(A series of rows)
◆ ◆ ◆ ◆

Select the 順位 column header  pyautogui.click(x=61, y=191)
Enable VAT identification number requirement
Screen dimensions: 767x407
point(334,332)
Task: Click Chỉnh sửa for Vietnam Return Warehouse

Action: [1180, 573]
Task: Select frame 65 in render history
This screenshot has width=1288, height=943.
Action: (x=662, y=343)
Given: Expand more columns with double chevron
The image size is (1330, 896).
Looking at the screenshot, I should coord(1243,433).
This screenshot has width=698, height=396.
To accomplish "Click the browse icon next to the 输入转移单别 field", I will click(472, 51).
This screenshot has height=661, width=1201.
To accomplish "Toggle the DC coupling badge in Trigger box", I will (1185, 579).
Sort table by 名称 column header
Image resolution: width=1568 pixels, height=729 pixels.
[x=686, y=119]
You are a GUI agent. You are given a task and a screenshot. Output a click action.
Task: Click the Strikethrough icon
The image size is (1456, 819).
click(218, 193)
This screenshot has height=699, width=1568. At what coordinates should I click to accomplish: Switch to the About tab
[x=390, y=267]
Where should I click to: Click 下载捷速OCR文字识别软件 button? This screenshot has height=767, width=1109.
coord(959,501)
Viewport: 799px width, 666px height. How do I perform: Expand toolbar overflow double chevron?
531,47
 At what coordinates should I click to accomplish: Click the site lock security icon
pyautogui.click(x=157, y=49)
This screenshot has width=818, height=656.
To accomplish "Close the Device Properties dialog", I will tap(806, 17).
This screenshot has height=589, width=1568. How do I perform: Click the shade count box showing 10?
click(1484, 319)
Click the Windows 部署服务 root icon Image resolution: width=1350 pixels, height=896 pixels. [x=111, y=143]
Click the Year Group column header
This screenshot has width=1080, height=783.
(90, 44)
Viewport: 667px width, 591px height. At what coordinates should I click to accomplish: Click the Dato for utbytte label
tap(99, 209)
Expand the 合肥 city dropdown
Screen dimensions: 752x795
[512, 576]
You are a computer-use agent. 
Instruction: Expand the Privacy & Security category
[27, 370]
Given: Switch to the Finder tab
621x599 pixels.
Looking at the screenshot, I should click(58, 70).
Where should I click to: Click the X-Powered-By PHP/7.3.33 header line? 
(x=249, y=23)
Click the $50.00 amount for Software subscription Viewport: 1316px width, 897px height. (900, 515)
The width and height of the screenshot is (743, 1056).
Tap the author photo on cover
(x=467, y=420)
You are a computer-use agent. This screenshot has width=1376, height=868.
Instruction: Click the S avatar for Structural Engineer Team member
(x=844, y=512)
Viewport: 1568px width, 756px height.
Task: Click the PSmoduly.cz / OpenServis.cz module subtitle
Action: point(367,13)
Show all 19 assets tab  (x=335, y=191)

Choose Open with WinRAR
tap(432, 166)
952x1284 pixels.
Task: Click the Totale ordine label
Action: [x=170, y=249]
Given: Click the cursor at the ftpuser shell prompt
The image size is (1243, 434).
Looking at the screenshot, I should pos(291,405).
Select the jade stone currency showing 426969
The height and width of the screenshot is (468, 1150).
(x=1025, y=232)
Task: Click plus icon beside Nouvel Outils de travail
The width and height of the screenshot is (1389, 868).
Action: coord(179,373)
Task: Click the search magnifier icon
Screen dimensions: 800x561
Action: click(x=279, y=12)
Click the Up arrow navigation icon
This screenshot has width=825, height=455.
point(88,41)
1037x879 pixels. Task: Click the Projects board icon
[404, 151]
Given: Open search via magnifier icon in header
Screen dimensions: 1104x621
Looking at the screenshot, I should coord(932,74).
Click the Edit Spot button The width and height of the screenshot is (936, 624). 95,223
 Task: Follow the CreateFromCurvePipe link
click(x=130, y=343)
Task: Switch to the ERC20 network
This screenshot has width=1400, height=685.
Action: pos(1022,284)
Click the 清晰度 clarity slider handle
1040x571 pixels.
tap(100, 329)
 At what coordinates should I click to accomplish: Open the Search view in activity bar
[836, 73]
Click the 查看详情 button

◆ ◆ ◆ ◆

The request: Reproduce the rows verbatim, beginning with the line that contains "This screenshot has height=699, width=1568." and continuing through the line that contains "coord(959,501)", including both of those lines.

Exercise result:
This screenshot has height=699, width=1568. At what coordinates should I click to accomplish: Switch to the About tab
[x=390, y=267]
Where should I click to: Click 下载捷速OCR文字识别软件 button? This screenshot has height=767, width=1109.
coord(959,501)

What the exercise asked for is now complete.